(Extracted records)
==================================================

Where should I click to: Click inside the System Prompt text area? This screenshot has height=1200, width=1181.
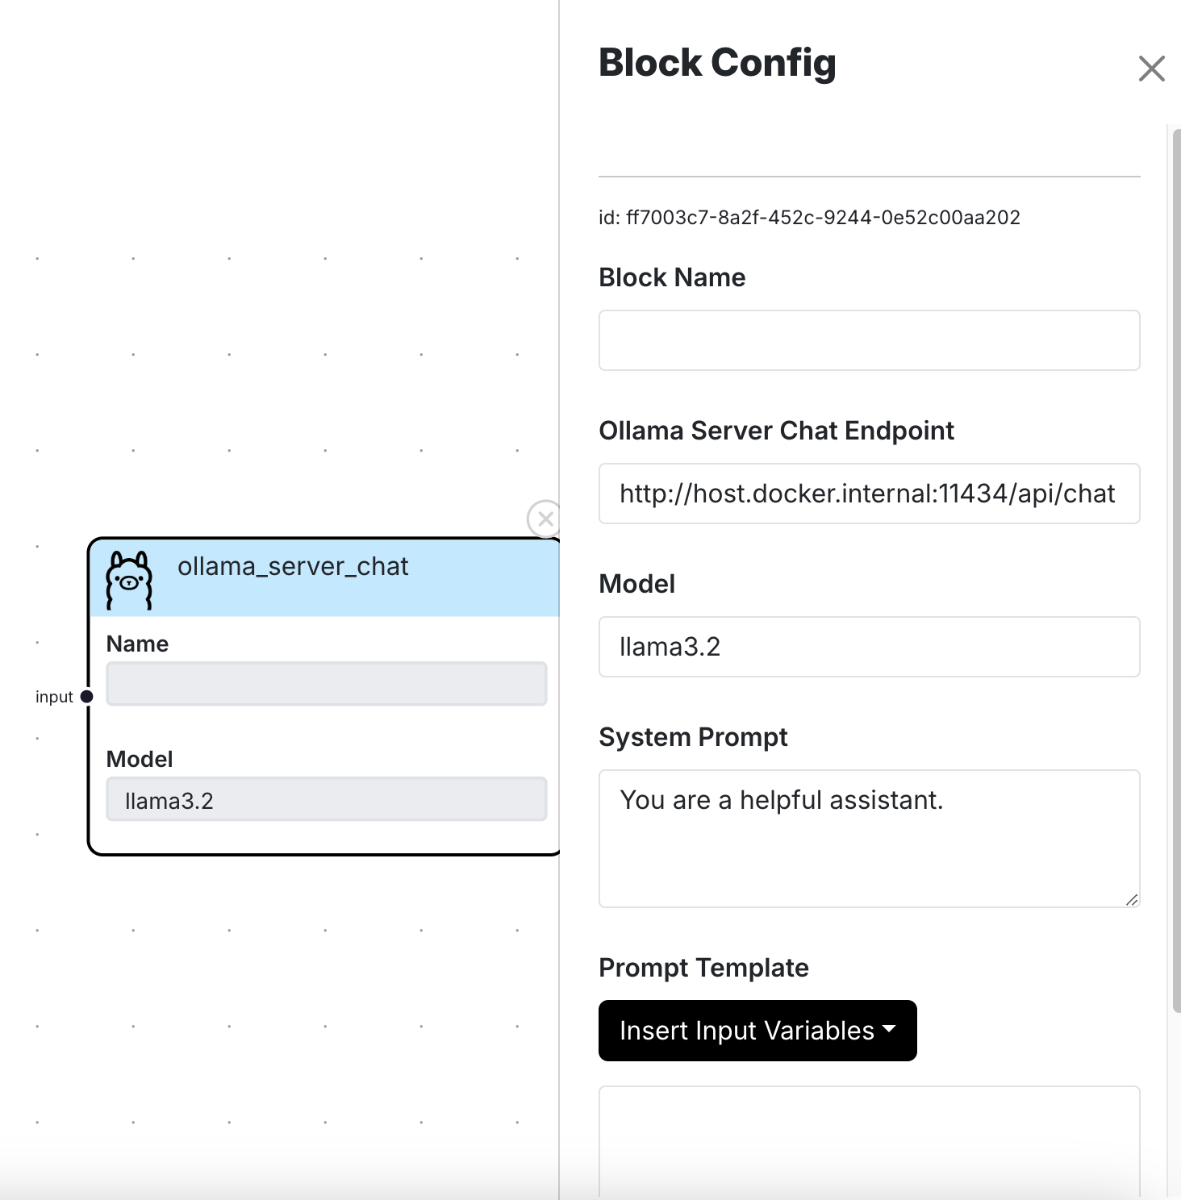(869, 839)

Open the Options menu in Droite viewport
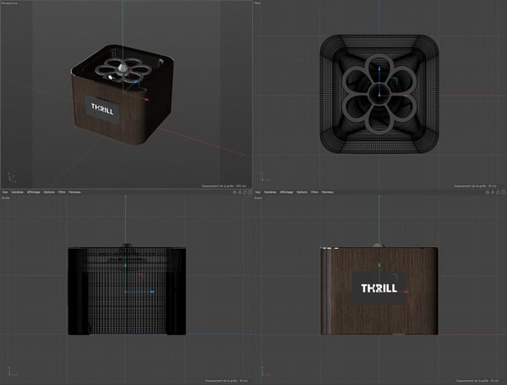[49, 193]
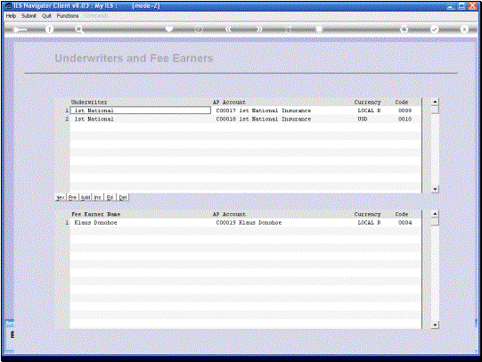This screenshot has height=362, width=482.
Task: Click the magnifier search icon
Action: point(79,29)
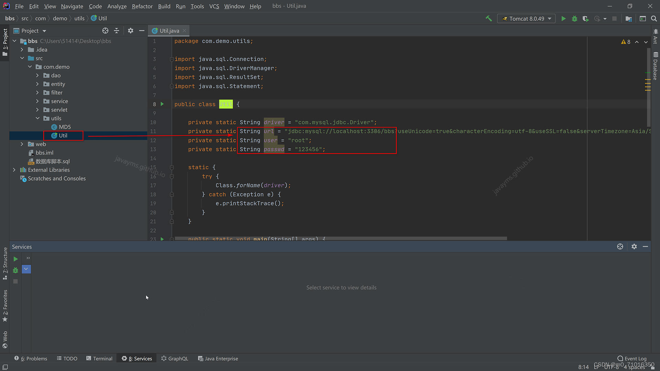
Task: Collapse all nodes in the Project panel
Action: coord(117,31)
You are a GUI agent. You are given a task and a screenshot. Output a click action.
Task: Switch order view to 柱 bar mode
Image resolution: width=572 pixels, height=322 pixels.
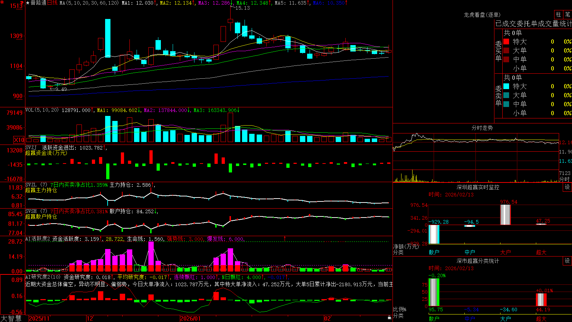click(x=558, y=14)
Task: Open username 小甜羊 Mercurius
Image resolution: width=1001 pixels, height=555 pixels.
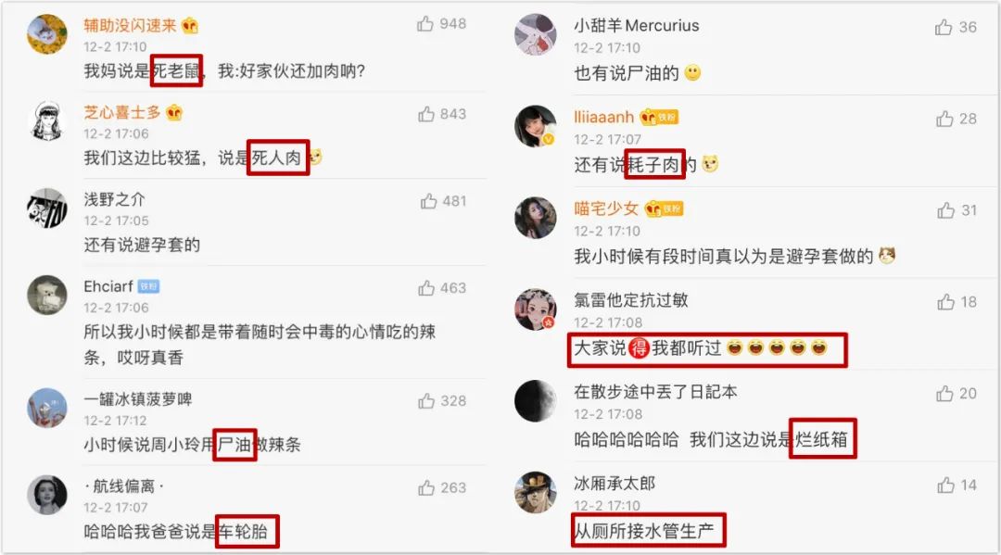Action: pyautogui.click(x=636, y=26)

==================================================

Please pull out every line of the records above that contains the string "resolution", and treat uppercase and lowercase as different.

Image resolution: width=572 pixels, height=322 pixels.
Image resolution: width=1001 pixels, height=555 pixels.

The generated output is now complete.